Posted:
19 years ago
From mid-day
Showman's lost his touch
By: Mayank Shekhar
January 24, 2005
------------------------------------------------------------ --------------------
Subhash Ghai's (left) Kisna, with
Vivek Oberoi and Antonia Bernath, may
be the final call for the director's career
Subhash Ghai's Kisna is a film that has taken the lowest ever opening in the director's career," says film trade follower Amod Mehra.
While Ghai's last film Yaadein (2001) had proven to be a box-office disaster, Mehra adds, "The film had at least taken a bumper opening due to the lead-man (Hrithik Roshan). It was booted out only after the first weekend."
Footfall figures of Ghai's Kisna — a romance and adventure-laden period drama with Vivek Oberoi in the lead role, which opened this Friday — have not been tabulated. Yet, the emerging first information reports among film trade trackers suggest the Rs 30 crore film hasn't packed halls anywhere in its first weekend.
Says Trade Adarsh, editor, Trade Guide, "The initial report of Kisna has sent shockwaves across the film industry.

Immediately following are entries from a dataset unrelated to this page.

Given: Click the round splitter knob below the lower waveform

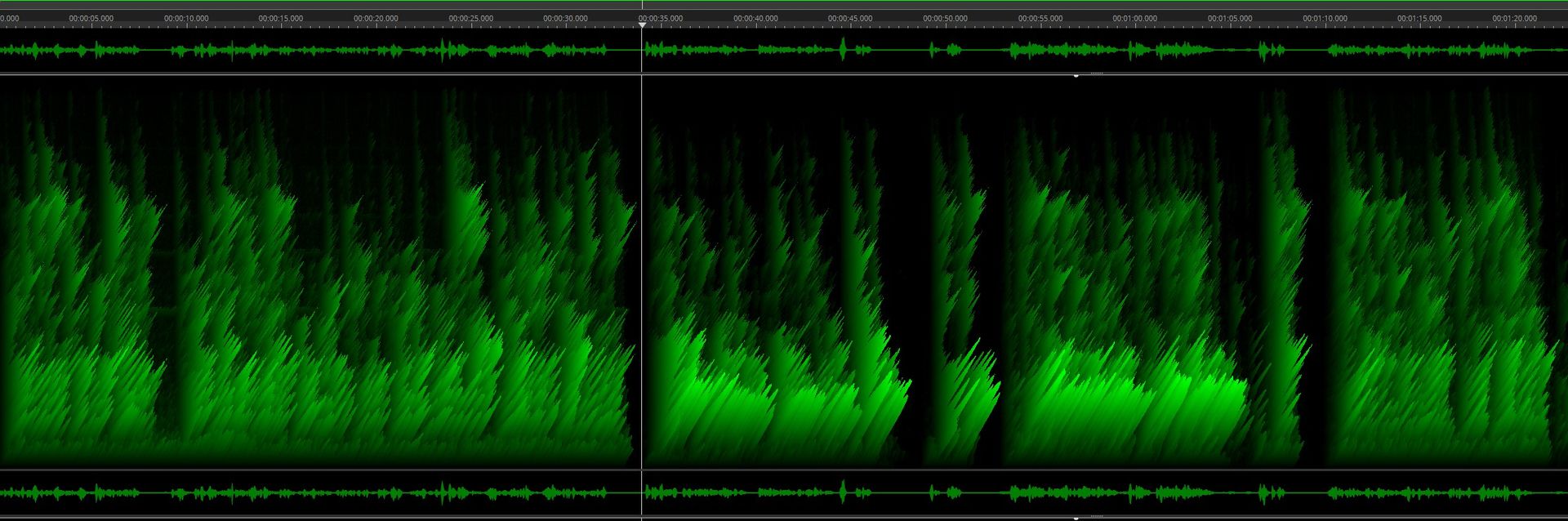Looking at the screenshot, I should [x=1076, y=518].
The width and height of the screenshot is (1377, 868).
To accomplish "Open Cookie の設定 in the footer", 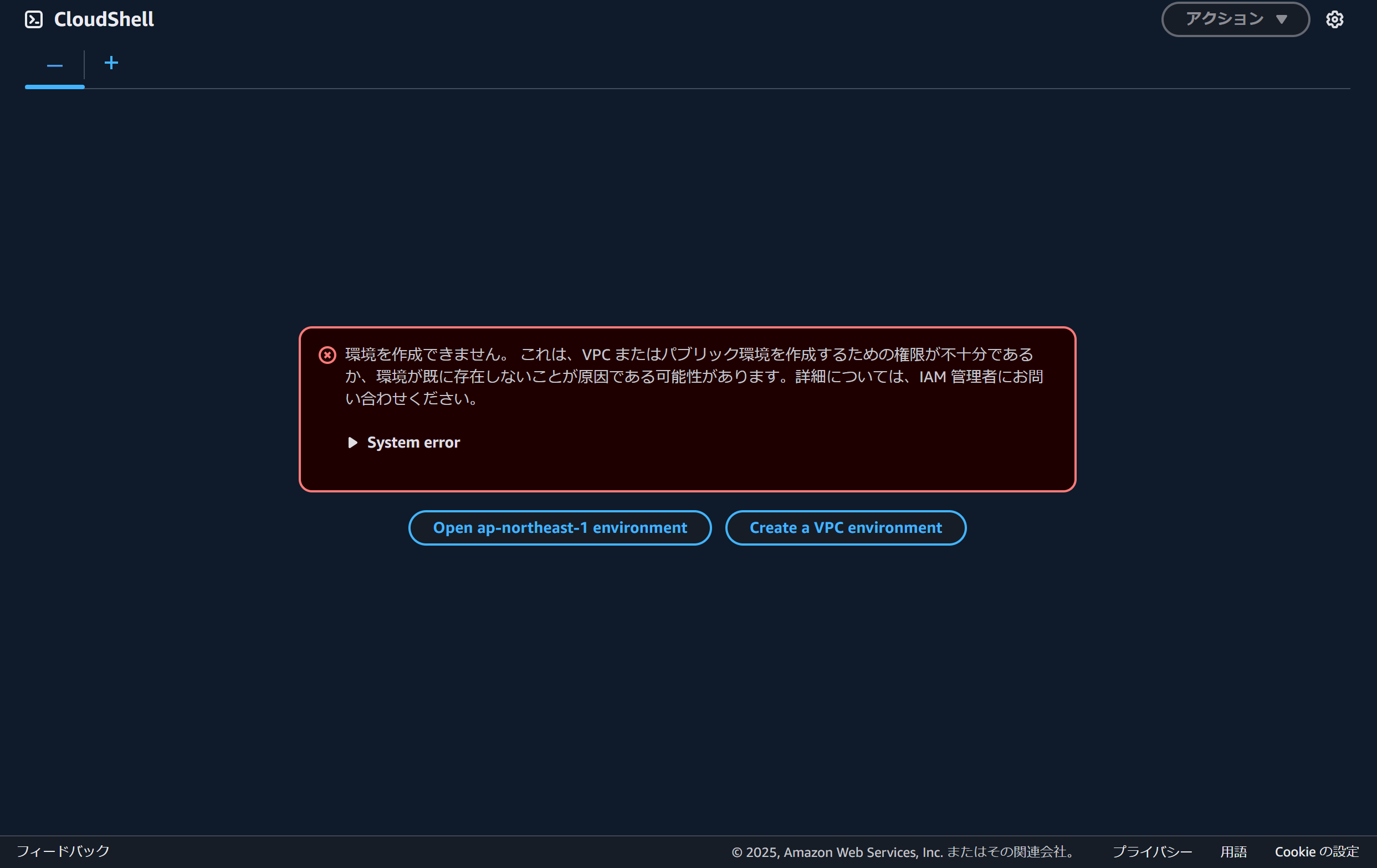I will tap(1316, 851).
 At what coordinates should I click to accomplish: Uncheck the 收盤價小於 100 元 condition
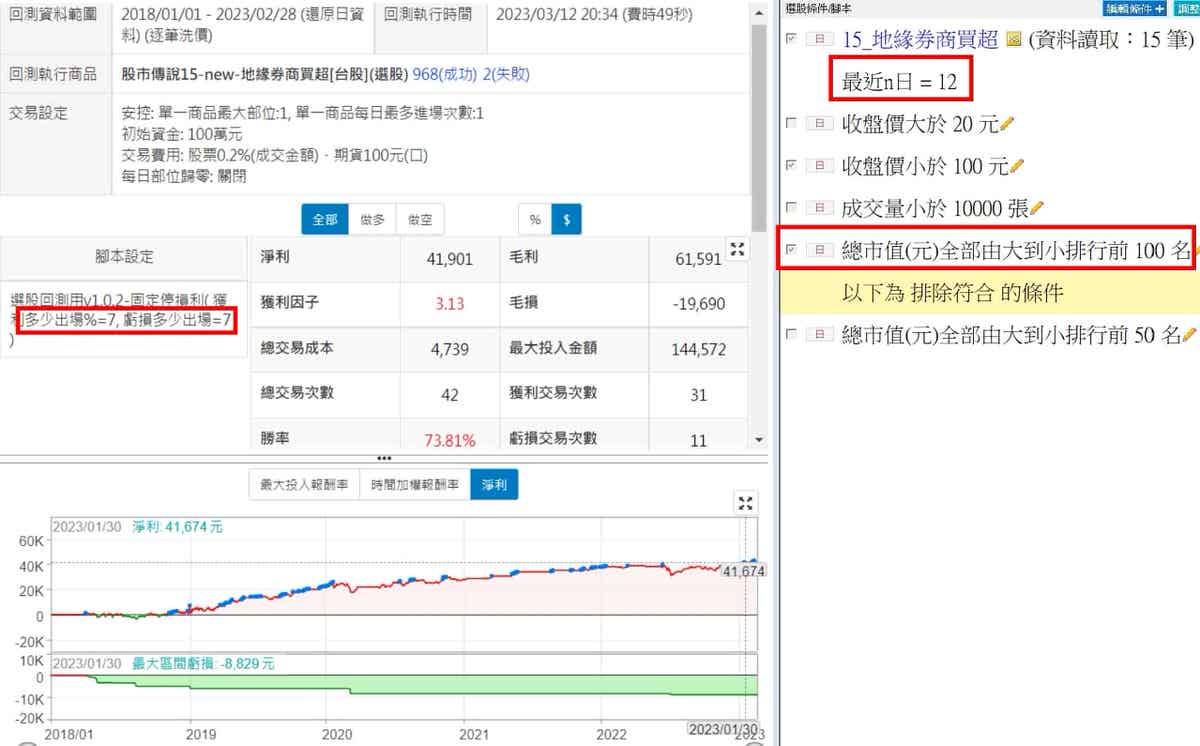tap(792, 165)
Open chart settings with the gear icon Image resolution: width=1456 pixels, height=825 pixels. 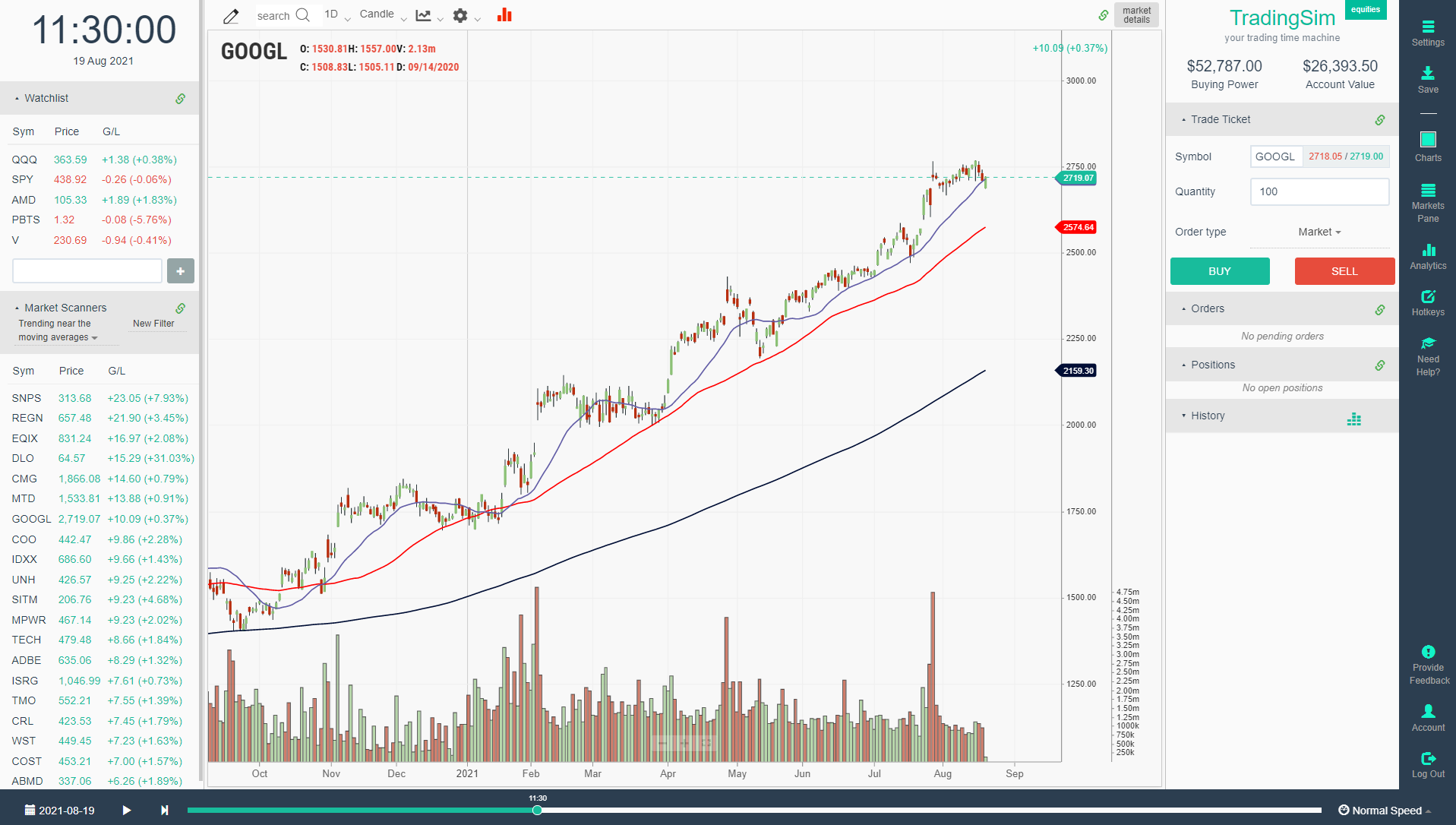460,15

Since it was a Subhash Ghai film, everyone had expected a much better response."
So far unconfirmed figures suggest Kisna's box-office draws to an average of around 60 to 70 per cent nationwide — it may be lesser. Also, critics have almost universally panned the picture.
Hence the key question that has the film industry huddled over is if the original showman of Bollywood has lost his Midas touch with the masses.
While opinions vary, Vinod Mirani, editor, Box Office says, "I think Subhash Ghai lost it after Ram Lakhan (1989). He has not made a unanimously successful film since. Pardes and Taal were flops too. I can't recall his last movie that crossed the Rs 2 crore-mark in the Delhi-UP territory."
Incidentally, film-trade trackers' analysis of the lukewarm initial response to Ghai's film ranges from the "lack of Vivek Oberoi's star-power" (Adarsh), "Missing massy masala elements associated with Ghai's blockbusters" (Mehra) to "a preachy and confused message of the film" (Mirani).
In a directorial career spanning about three decades, a relatively prolific Ghai has averaged a movie release at least every two years. Only twice since 1976 has he taken four years to come up with his next film — Pardes (1997) was the last such, before Kisna.
Thanks to a string of successes in the 80s, within a cinema industry that's primarily pivoted around star-actors, Ghai had earned the unique status of a showman director. How does a wane in his career affect showbiz in general?
Says Mehra, "The performance of Kisna will affect Ghai individually, since he has produced and distributed the film himself. However, there are not many financially dependable directors in contemporary cinema. The present decline in Ghai's career therefore spells extremely bad news for Bollywood."